Green Ghost is a board game for up to 4 players, first published in 1965 by Transogram. Green Ghost is the first board game designed to be played in the dark.

== History ==
Transogram mass-produced the game in 1965, then sold its toy interests to Marx Toys in 1970. In Australia, the game was distributed by the Ideal Toy Company.

In 1997 Marx Toys produced a 30th Anniversary edition of the game (MCMXCVII, Item #3905). This box has "Find Kelly the Ghost... if you DARE" printed on it.

Green Ghost remains collectible, but with so many different editions it is difficult for collectors to know if they have a complete set.
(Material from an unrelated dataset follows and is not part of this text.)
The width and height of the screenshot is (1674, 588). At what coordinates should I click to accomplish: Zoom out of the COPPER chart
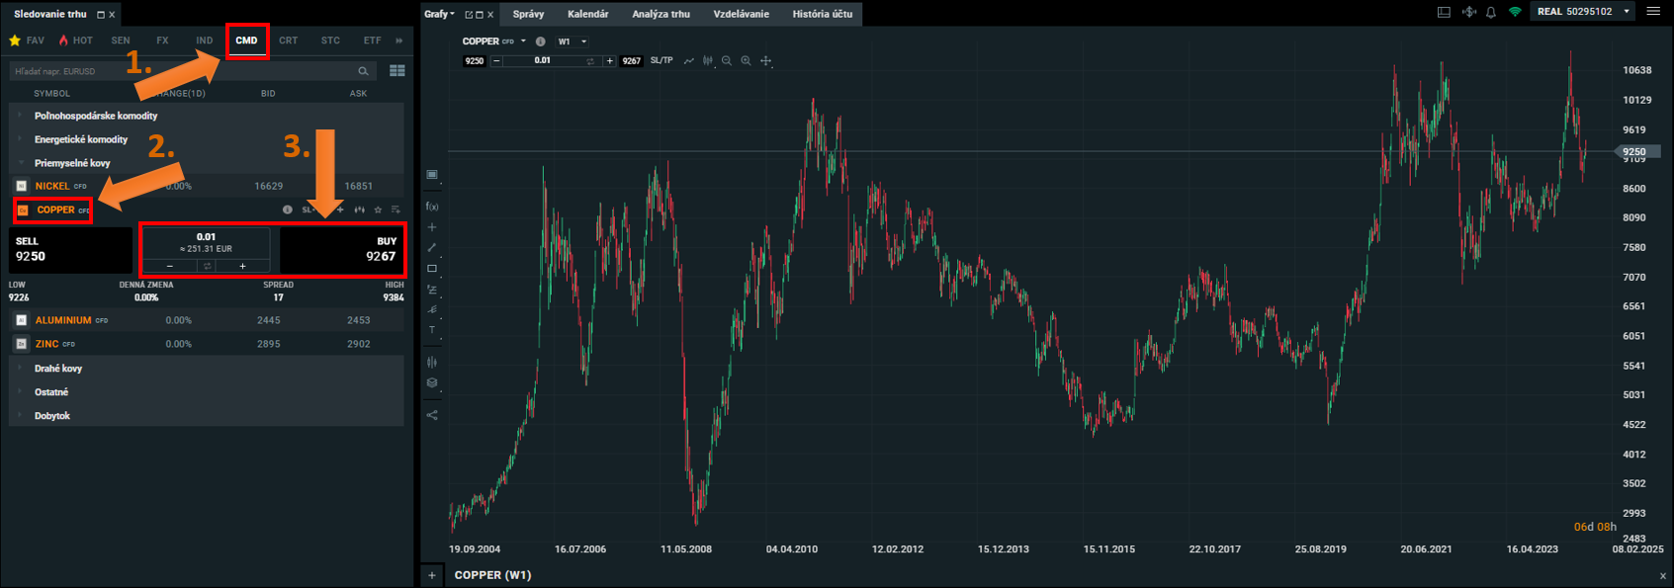[727, 61]
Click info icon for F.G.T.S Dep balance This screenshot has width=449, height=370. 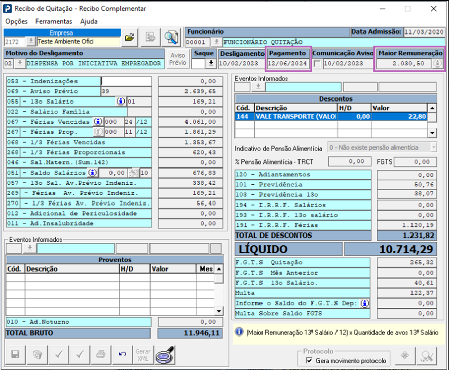pos(365,304)

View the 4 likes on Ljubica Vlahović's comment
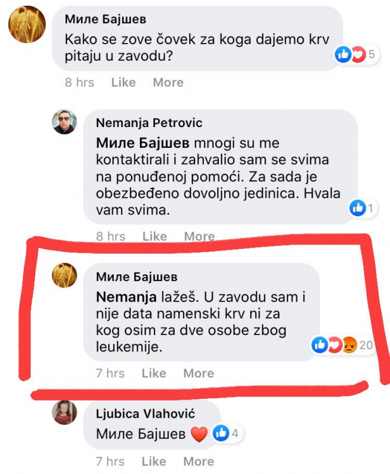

== Features and gameplay ==
Original television commercials for the game encouraged players to play it in the dark. The 1965 box has the printed strapline "THE EXCITING GAME OF MYSTERY THAT GLOWS IN THE DARK."

===Equipment===

- Luminous playing board with six legs (detachable)
- Green Ghost with luminous eyes and pointing finger
  - Spinner base
  - Luminous numbers (1–6)
  - Luminous dividers
- Twelve ghost kids (Note: Canonically, the ghost kids are named Olive, Emerald, Lime, Chartreuse, Jade, Bottle, Nile, Mist, Ever, Forest, Bilious (Bill), and KELLY.)
- Four keys
- Four "pets" (player pawns)
  - Bat
  - Cat
  - Rat
  - Vulture
- Three pieces of scenery:
  - Shipwreck
  - Haunted House
  - Gnarled Tree
- Three pits (folding boxes)
  - Three pit covers with luminous keyholes
- Pit texture items:
  - "Bat feathers"
  - Plastic "bones"
  - Rubber "snakes"

The central character in the game was modeled on The Blob and the design was aimed at the campy horror genre of shows like The Addams Family.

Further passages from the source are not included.